Glissement de terrain : Forts de leurs longévités, les sachets plastiques s’accumulent dans le sol pour former des couches successives. Le sol devient donc instable et il en résulte des glissements de terrain comme ce fut le cas dans nombres de pays du tiers monde où on a eu à déplorer des morts.

Pénurie d’eau : Il faut noter en outre que les sachets plastiques sont aussi en partie responsables de la pénurie d’eau. L’explication nous permet d’affirmer que l’assèchement des puits et forages est aussi la conséquence d’une mauvaise gestion des plastiques usagers qui, enfouis sous le sable, empêchent l’eau de s’infiltrer dans le sol pour atteindre les nappes phréatiques.

Impacts sur la santé humaine

Problèmes de reproduction : Des substances chimiques, en particulier présentes dans le plastique, seraient « au premier rang des accusés » de la chute de la qualité des spermatozoïdes (réduite de 50 % depuis 1950) et des maladies liées à l’appareil génital à travers les perturbateurs endocriniens.
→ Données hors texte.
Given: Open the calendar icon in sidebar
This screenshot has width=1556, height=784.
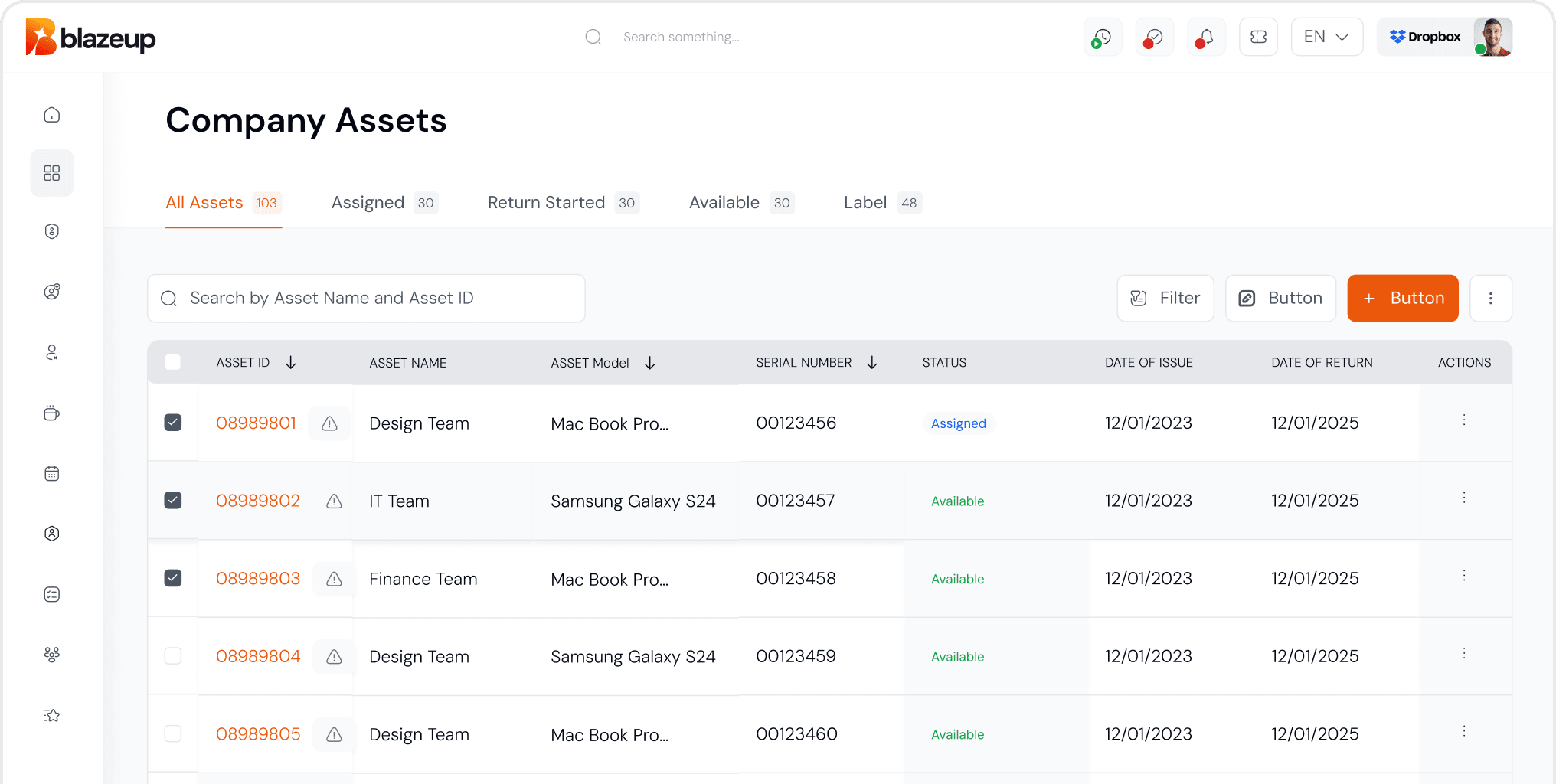Looking at the screenshot, I should (52, 473).
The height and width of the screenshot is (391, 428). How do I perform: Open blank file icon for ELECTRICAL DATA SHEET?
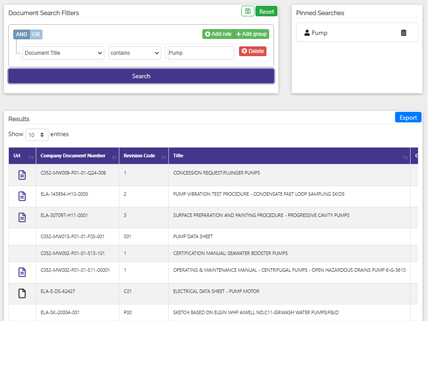[x=22, y=293]
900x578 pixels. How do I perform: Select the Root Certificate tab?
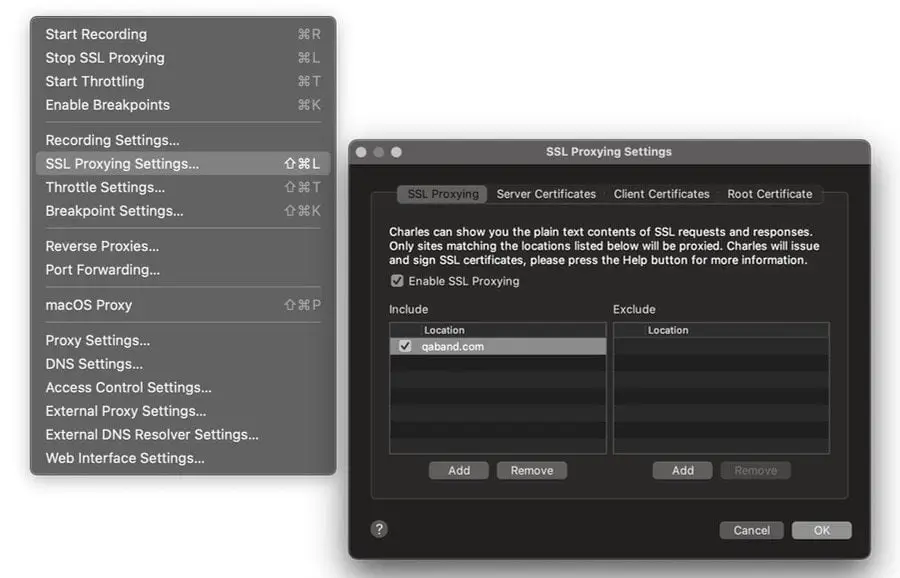769,194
Les principaux composés incriminés sont les phtalates et le bisphénol A (BPA), deux substances présentes dans certaines matières plastiques. De plus, parmi les additifs les plus controversés figure encore le bisphénol A, très présent dans les plastiques alimentaires et notamment dans 90 % des biberons en 2008. Le BPA est soupçonné d’être un perturbateur endocrinien. Au Canada, tous les biberons contenant du BPA ont été retirés du marché, en application du principe de précaution.
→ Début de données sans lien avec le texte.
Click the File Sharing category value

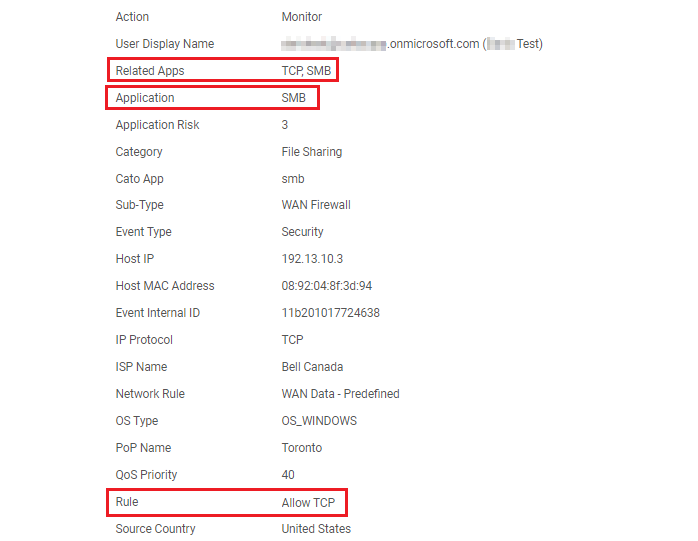click(x=312, y=152)
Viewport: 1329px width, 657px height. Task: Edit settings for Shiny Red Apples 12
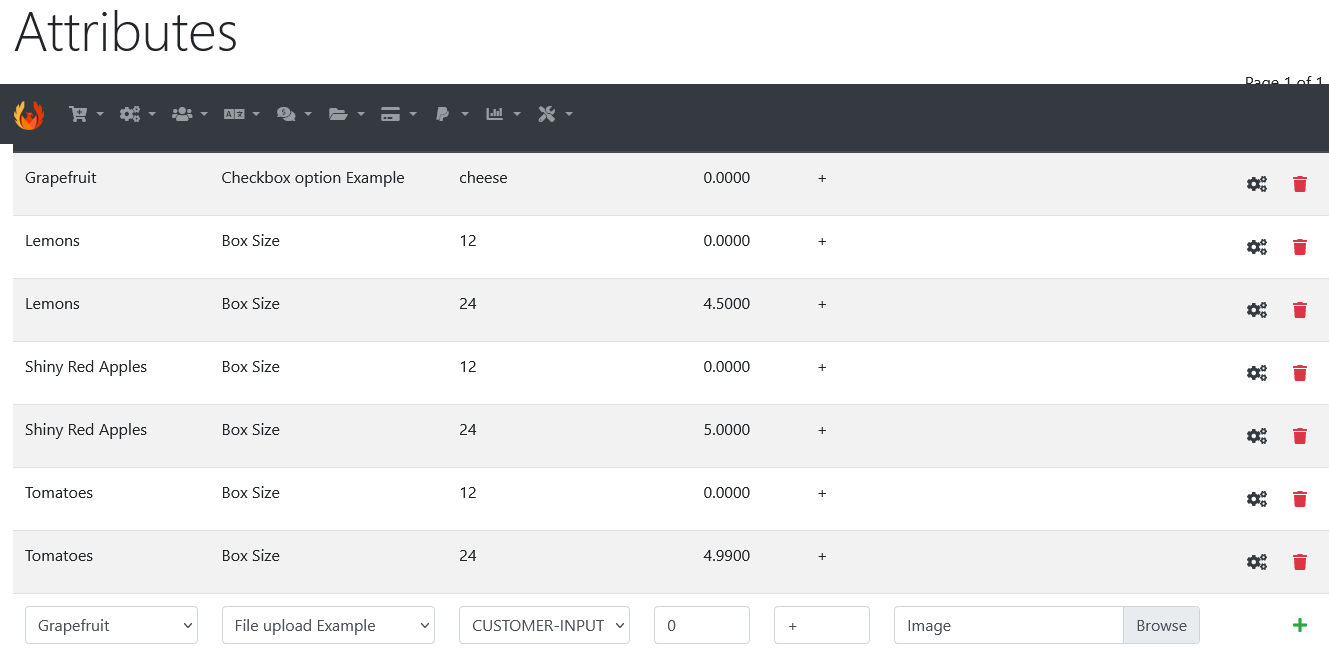[x=1257, y=373]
Diabète et maladie cardiovasculaire : L’Association médicale américaine a publié en octobre 2008, une étude concluant qu’une hausse de la concentration de BPA dans l’urine augmentait de 39 % les risques de diabète et de maladie cardiovasculaire.
Cancer et malformation : «La fumée produite par l’incinération des sachets plastiques contient des dioxines cancérigènes», fait remarquer un spécialiste de la santé humaine qui précise que les sachets plastiques provoquent le cancer. En effet, ce gaz toxique s’attaque aux poumons ou aux hormones provoquant ainsi des cancers et des malformations chez les nouveaux nés.
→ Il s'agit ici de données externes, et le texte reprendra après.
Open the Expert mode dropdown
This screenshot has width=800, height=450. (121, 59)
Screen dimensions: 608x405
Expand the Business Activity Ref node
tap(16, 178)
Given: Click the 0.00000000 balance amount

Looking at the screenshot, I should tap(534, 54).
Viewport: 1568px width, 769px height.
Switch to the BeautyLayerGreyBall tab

Paludisme : La stagnation des eaux de pluie provoquée par les plastiques jetés au sol crée des gîtes larvaires pour les moustiques d’où la prolifération du paludisme, une maladie tropicale qui tue un enfant tous les jours dans en Afrique.
Maladies diarrhéiques : Le dépôt des sachets plastiques dans les caniveaux est un obstacle à l’écoulement des eaux. Il en résulte une situation d’insalubrité qui est une porte ouverte aux maladies diarrhéiques, notamment le choléra.
Intoxication alimentaire : Nos plats n’échappent pas non plus aux effets néfastes des sacs plastiques. L’utilisation sur diverses formes des sacs plastiques n’est point un secret pour personne pour offrir des mets ‘’plus présentables’’. Les feuilles de teck, de banane et autres ont disparu de nos plats et marmites au profit des sacs plastiques dans la préparation de manioc, du riz, du «Ablo » et également pour l’emballage de nos ‘’plats à emporter ‘’ de divers mets aux abords de nos voies. L’ingestion de tels repas provoque parfois des troubles digestifs dus à la toxicité engendrée par ces sacs plastiques surchauffés. En effet, les éléments toxiques contenus dans les sacs plastiques, ont la capacité de migrer vers les denrées alimentaires, surtout «quand les aliments sont chauds», précise une étude.

Quel comportement adopter face à ce tableau sombre ?
Comportements à adopter
Selon le consultant Gildas Ekpangbo, pour éviter les affres liés à l’utilisation des matières plastiques, il faut limiter la consommation en matières plastiques non biodégradable, Eviter de les jeter aux abords des voies, dans les caniveaux mais plutôt dans des endroits indiqués pour faciliter la collecte et le recyclage, Eviter le contact de la nourriture avec le plastique surtout les sachets plastiques, Utiliser comme alternative, des sacs en tissu naturel (coton, raphia, etc.) ou encore des paniers de vannerie qui sont tous réutilisables et plus économiques, de brûler les sachets plastiques pour faire le feu de cuisine . Le consultant propose également la légifération pour éliminer ou atténuer les impacts des sachets plastiques au Bénin et la promotion des emballages alternatifs.